**WHAT YOU ARE ASKED TO DO**
Repeat exactly the lines below that lie between the line with "The image size is (209, 129)." and the line with "This screenshot has height=378, width=858.", counting both of those lines as part of the answer.

INFORMATION GIVEN Start Marker

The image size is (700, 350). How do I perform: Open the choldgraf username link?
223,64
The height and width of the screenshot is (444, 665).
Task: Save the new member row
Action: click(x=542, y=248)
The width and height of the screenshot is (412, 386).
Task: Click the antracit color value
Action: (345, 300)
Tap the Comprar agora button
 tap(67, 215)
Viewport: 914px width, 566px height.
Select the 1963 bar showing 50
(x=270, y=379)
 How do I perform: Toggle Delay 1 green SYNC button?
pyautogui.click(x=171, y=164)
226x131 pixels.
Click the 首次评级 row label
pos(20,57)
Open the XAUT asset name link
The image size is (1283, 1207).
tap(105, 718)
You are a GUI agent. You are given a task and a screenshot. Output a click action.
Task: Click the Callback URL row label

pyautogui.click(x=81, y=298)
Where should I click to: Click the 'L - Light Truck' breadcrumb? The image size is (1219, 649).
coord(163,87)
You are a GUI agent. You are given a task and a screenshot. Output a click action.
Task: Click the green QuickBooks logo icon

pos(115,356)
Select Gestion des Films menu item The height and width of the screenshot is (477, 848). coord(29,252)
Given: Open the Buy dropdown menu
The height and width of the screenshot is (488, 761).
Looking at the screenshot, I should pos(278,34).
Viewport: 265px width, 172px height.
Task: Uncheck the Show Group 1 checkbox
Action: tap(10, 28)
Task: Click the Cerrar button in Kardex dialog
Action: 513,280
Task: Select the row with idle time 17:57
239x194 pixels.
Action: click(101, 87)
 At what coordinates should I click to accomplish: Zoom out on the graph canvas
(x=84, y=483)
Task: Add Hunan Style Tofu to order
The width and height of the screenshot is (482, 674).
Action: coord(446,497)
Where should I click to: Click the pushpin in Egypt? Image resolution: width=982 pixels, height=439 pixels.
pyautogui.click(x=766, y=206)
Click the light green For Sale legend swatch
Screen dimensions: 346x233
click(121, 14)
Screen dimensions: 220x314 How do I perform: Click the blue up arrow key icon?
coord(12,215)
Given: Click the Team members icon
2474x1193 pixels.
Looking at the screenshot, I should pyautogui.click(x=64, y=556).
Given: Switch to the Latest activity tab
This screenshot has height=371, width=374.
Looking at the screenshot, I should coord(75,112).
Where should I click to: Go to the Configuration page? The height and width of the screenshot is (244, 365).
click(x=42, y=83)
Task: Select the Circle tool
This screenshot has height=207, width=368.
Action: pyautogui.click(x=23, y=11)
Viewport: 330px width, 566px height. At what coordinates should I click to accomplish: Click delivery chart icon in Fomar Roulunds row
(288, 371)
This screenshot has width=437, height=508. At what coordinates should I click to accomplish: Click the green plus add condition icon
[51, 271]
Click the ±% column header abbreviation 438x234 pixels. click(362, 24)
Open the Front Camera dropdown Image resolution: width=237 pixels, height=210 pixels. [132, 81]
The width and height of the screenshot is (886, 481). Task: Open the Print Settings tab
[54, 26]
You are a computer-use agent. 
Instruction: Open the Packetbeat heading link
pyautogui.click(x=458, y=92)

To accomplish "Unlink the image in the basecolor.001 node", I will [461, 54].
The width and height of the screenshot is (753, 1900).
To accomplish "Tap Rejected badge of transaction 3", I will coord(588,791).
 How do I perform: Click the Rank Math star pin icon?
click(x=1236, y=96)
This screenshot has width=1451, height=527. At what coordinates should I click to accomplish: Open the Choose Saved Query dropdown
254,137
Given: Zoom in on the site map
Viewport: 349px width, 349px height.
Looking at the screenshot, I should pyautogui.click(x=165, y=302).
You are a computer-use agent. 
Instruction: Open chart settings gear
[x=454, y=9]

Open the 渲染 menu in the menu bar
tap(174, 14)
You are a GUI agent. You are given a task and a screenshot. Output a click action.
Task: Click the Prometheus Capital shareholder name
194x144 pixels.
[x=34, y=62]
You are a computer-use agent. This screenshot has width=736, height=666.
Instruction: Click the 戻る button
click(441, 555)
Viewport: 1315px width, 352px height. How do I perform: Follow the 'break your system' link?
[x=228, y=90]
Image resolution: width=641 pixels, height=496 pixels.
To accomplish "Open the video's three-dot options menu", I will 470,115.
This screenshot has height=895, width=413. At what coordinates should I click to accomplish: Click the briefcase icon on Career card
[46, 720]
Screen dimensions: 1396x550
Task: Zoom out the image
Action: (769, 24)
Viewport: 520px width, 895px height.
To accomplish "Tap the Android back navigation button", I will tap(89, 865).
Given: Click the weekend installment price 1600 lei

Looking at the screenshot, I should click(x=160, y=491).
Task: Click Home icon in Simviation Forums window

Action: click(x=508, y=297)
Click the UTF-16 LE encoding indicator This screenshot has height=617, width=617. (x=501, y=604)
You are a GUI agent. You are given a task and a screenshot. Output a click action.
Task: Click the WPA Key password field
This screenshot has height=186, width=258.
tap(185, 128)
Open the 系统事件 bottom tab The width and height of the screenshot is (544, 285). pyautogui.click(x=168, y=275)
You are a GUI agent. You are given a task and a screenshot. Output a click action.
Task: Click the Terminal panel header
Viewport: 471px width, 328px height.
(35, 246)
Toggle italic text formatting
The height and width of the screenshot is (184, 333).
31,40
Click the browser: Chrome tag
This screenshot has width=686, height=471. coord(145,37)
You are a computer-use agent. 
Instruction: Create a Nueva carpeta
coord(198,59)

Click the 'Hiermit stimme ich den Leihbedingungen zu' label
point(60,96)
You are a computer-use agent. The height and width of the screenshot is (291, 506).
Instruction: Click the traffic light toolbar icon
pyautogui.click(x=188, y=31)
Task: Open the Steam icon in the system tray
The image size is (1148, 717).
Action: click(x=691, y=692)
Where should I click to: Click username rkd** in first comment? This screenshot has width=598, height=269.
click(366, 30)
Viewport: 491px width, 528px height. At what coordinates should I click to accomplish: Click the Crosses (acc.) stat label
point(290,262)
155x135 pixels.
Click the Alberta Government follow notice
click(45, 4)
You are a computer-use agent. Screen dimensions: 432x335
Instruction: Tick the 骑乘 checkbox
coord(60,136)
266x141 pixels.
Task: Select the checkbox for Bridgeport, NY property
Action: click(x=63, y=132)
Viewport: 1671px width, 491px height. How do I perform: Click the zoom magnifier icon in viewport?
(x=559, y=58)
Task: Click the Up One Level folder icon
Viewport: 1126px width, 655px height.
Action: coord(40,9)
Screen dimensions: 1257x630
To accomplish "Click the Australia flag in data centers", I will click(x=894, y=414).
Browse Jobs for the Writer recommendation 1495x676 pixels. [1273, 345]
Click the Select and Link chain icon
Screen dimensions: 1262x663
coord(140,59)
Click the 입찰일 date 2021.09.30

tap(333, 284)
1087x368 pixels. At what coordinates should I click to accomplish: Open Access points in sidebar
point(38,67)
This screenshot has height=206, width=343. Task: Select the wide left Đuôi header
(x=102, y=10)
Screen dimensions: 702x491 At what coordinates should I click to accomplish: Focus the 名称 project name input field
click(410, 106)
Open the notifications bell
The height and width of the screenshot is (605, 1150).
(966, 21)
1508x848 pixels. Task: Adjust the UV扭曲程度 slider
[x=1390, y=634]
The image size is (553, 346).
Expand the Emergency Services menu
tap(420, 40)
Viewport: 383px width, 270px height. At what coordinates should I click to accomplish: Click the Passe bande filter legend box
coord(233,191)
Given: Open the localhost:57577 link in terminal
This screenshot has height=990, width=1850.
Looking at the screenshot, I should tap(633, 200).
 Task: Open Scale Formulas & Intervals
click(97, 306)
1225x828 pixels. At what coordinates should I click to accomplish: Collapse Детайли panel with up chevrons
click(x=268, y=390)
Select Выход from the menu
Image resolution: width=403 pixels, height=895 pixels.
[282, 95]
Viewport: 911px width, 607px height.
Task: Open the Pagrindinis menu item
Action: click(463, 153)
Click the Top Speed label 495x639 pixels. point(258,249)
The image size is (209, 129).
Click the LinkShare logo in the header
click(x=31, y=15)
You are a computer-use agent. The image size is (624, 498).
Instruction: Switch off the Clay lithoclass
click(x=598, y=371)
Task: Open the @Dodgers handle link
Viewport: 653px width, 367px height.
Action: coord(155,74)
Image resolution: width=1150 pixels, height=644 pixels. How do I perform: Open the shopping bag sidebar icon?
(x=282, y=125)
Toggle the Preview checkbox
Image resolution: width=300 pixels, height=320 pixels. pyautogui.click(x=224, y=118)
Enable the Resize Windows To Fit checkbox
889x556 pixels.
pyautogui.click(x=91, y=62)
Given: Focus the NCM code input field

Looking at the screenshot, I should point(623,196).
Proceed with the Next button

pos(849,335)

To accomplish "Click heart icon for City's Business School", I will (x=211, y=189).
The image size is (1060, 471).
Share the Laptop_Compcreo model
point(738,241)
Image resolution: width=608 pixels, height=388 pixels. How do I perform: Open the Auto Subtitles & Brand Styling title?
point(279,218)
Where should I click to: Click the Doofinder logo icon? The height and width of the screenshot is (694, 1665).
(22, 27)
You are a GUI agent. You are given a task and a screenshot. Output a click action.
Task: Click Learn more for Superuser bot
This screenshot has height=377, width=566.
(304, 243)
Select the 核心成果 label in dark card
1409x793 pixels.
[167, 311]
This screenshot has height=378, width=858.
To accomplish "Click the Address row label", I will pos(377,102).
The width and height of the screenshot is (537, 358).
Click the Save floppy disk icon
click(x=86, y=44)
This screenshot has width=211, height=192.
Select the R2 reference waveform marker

INFORMATION GIVEN End Marker

**SOLUTION TO THIS EXERCISE**
The image size is (209, 129).
Click the LinkShare logo in the header
click(x=31, y=15)
You are a computer-use agent. The image size is (624, 498).
Instruction: Switch off the Clay lithoclass
click(x=598, y=371)
Task: Open the @Dodgers handle link
Viewport: 653px width, 367px height.
Action: coord(155,74)
Image resolution: width=1150 pixels, height=644 pixels. How do I perform: Open the shopping bag sidebar icon?
(x=282, y=125)
Toggle the Preview checkbox
Image resolution: width=300 pixels, height=320 pixels. pyautogui.click(x=224, y=118)
Enable the Resize Windows To Fit checkbox
889x556 pixels.
pyautogui.click(x=91, y=62)
Given: Focus the NCM code input field

Looking at the screenshot, I should point(623,196).
Proceed with the Next button

pos(849,335)

To accomplish "Click heart icon for City's Business School", I will (x=211, y=189).
The image size is (1060, 471).
Share the Laptop_Compcreo model
point(738,241)
Image resolution: width=608 pixels, height=388 pixels. How do I perform: Open the Auto Subtitles & Brand Styling title?
point(279,218)
Where should I click to: Click the Doofinder logo icon? The height and width of the screenshot is (694, 1665).
(22, 27)
You are a GUI agent. You are given a task and a screenshot. Output a click action.
Task: Click Learn more for Superuser bot
This screenshot has height=377, width=566.
(304, 243)
Select the 核心成果 label in dark card
1409x793 pixels.
[167, 311]
This screenshot has height=378, width=858.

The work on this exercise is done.